Rémunération pour la copie privée

par Amiable Marie-Hélène

La parole est à Mme Marie-Hélène Amiable, pour le groupe GDR.

Mme Marie-Hélène Amiable. Messieurs les ministres, chers collègues, nous sommes réunis aujourd’hui pour voter une loi que l’urgence nous commande d’approuver afin de mettre notre droit national en conformité avec le droit communautaire, et de tirer les conséquences, d’une part, de l’arrêt rendu en octobre 2010 par la Cour de justice de l’Union européenne et, d’autre part, de l’annulation en juin dernier par le Conseil d’État de la décision n° 11 de la commission de la copie privée.

Le délai de six mois laissé par cette décision arrivant à échéance le 22 décembre prochain, les sociétés de perception et de répartition des droits se trouveraient privées de la base juridique nécessaire à la perception des droits d’auteur. Il est donc de la responsabilité des législateurs que nous sommes de ne pas fragiliser la communauté artistique et surtout de ne pas faire courir le risque d’un assèchement des subventions attribuées à quelque 5 000 manifestations culturelles, auxquelles sont réservées d’office 25 % de la collecte.

C’est pour cette dernière raison que le groupe GDR votera ce texte, car il permet d’approcher un but que nous pourrions résumer par « l’accès à la culture pour tous », cher aux députés de ce côté de l’hémicycle.

La loi de 1985 était une loi progressiste et vertueuse. Le législateur avait su prendre la mesure des nouvelles pratiques de diffusion de la culture, et adapter le droit en conciliant le penchant naturel de tout amateur d’art à faire connaître ce qui l’enchante ou le ravit et la nécessité de rémunérer l’activité créatrice. Ainsi l’exception pour copie privée n’est pas une taxe, ni la compensation d’un préjudice subi par les auteurs ; c’est une modalité d’exploitation et de rémunération des auteurs. Il ne s’agissait pas d’empêcher ou de restreindre l’usage des nouvelles techniques.

Nos prédécesseurs avaient compris l’importance de ces nouvelles techniques pour la diffusion de la culture. Ils avaient entériné la dimension profondément démocratique de ces nouveaux usages. Une attitude bien éloignée de celle qui préside depuis dix ans à l’élaboration des lois que vous nous soumettez, marquées par votre incapacité à adapter la politique culturelle à l’explosion de la création et à la multiplication des vecteurs qui participent à la diffusion de la culture. La loi HADOPI, qui réprime inefficacement l’usage d’une technique, et la carte musique, qui tente sans succès de pérenniser un paiement à l’acte anachronique à l’heure de la mutualisation sont la démonstration de votre incapacité à adapter la législation aux nouveaux modes de circulation des œuvres.

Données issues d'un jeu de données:
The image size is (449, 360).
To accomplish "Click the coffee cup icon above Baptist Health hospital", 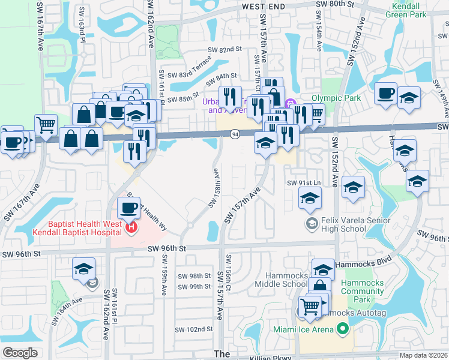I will tap(128, 209).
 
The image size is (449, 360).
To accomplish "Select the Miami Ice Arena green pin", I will tap(342, 328).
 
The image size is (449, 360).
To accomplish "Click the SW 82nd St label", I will tap(224, 50).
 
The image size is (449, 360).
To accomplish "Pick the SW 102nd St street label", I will tap(194, 329).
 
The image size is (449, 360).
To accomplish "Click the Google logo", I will tap(20, 353).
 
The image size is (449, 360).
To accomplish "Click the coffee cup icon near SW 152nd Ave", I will tap(385, 93).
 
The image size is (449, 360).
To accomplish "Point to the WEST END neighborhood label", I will tap(265, 5).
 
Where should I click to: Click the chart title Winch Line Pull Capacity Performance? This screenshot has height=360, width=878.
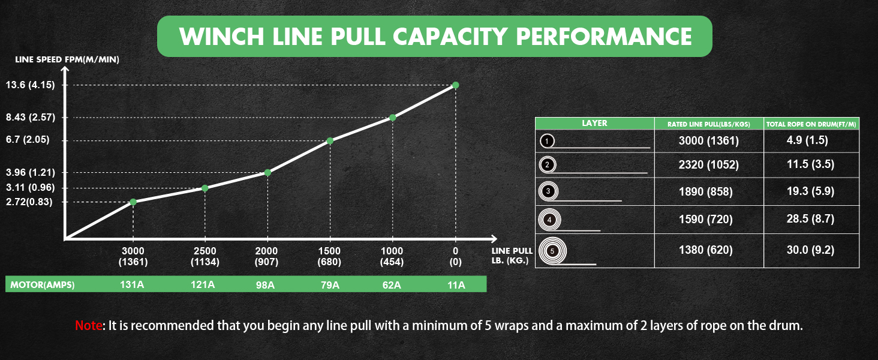tap(435, 37)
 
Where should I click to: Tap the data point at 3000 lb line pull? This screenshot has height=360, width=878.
tap(133, 202)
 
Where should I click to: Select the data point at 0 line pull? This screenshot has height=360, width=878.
tap(455, 85)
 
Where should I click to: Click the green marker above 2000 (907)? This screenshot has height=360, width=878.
tap(267, 172)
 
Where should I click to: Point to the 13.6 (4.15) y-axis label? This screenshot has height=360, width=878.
tap(30, 85)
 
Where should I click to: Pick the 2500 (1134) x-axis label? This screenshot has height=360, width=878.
tap(205, 256)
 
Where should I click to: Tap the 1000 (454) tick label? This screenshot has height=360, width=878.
tap(393, 256)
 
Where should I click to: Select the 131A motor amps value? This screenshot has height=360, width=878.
tap(133, 284)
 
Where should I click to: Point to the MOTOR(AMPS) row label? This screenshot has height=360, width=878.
tap(42, 284)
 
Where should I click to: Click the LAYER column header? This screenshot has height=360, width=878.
tap(594, 123)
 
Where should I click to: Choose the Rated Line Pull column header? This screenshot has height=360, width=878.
tap(709, 124)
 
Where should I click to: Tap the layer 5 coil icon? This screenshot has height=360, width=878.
tap(552, 250)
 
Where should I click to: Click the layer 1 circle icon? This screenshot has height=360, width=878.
tap(548, 141)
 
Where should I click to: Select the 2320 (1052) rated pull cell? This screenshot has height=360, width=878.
tap(709, 164)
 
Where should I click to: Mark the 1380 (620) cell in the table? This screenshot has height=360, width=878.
tap(709, 250)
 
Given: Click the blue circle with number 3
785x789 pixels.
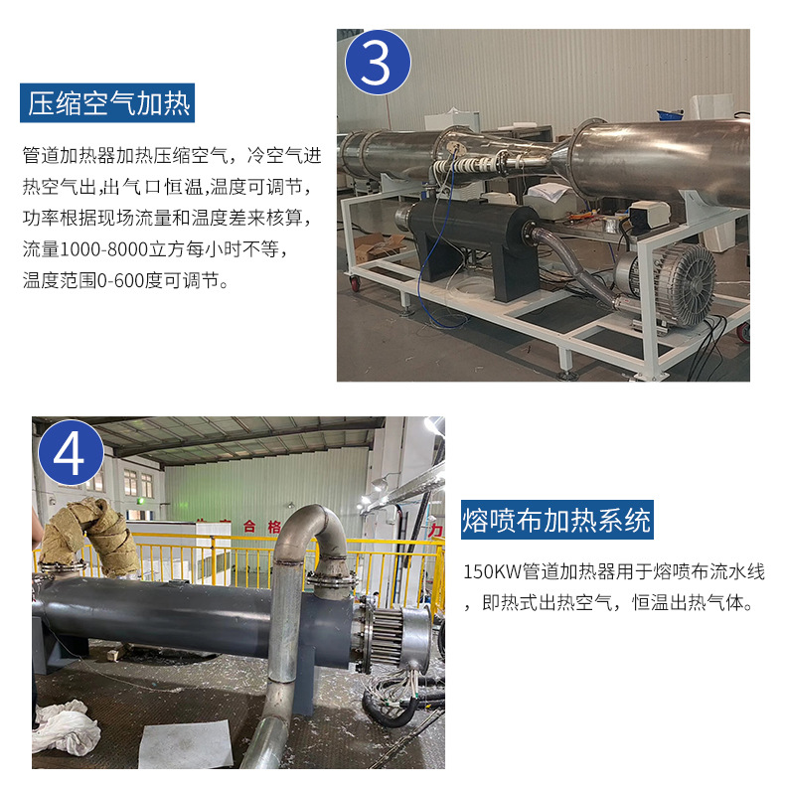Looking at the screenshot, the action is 378,62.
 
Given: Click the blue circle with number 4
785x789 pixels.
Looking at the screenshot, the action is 71,452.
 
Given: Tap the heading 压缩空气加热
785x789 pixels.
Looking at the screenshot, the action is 107,102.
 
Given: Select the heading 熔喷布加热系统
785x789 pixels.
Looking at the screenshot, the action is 557,520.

■ EXERCICES À FAIRE
1) D'après le discours sur la copie privée, quelle part de la collecte est réservée d'office aux manifestations culturelles ?
2) Poursuivez le discours sur la copie privée à partir de sa dernière phrase.
Ces données viennent d'une autre source que le texte.

■ RÉPONSES PAR EXERCICE
1) 25 % de la collecte.

2)
En réalité vous persistez, sous la pression des majors et des sociétés de perception et de répartition des droits, à défendre un modèle obsolète qui ne garantit pas un revenu décent aux créateurs et profite surtout aux auteurs de la culture dite commerciale. Faut-il rappeler que la majorité des artistes ne vivent pas de ce mode de gestion collective de leurs droits, alors même que certains de leurs directeurs émargent à plus de 600 000 euros de salaire annuel ?

Le huitième rapport de la commission permanente de contrôle des sociétés de perception et de répartition des droits décrit un système qui n’est au service ni des artistes, ni des consommateurs, mais de lui-même. Les sommes prélevées par les SPRD ont progressé de 35 % entre 2000 et 2008 et avoisinent 1,5 milliard d’euros en 2010. Les créateurs qui s’efforcent de vivre de leur art profiteraient peut-être davantage de cette progression si le système des SPRD n’était aussi complexe, opaque et inefficace. Nous voterons ce texte, dans l’espoir que les prochaines échéances permettront à la créativité législative d’inaugurer une nouvelle ère pour les créateurs en faveur de l’appropriation sociale et citoyenne des œuvres et des pratiques culturelles et artistiques.

Les députés communistes et du Parti de gauche souhaitent vivement que les créateurs qui le désirent puissent s’affranchir de l’emprise croissante des industries hautement capitalistiques sur le secteur de la culture. Ces industriels jouent la concentration, la consommation et la répression contre le partage démocratique. Il faudrait tout particulièrement réaffirmer la centralité du travail artistique et culturel au sein des politiques publiques en termes d’emploi, de droits sociaux, de statuts et de rémunération, ainsi que la nécessité de prendre enfin en considération les nouvelles pratiques de diffusion de la création et de garantir le respect des droits, moraux et à rémunération, des artistes, auteurs et interprètes. (Applaudissements sur les bancs du groupe GDR.)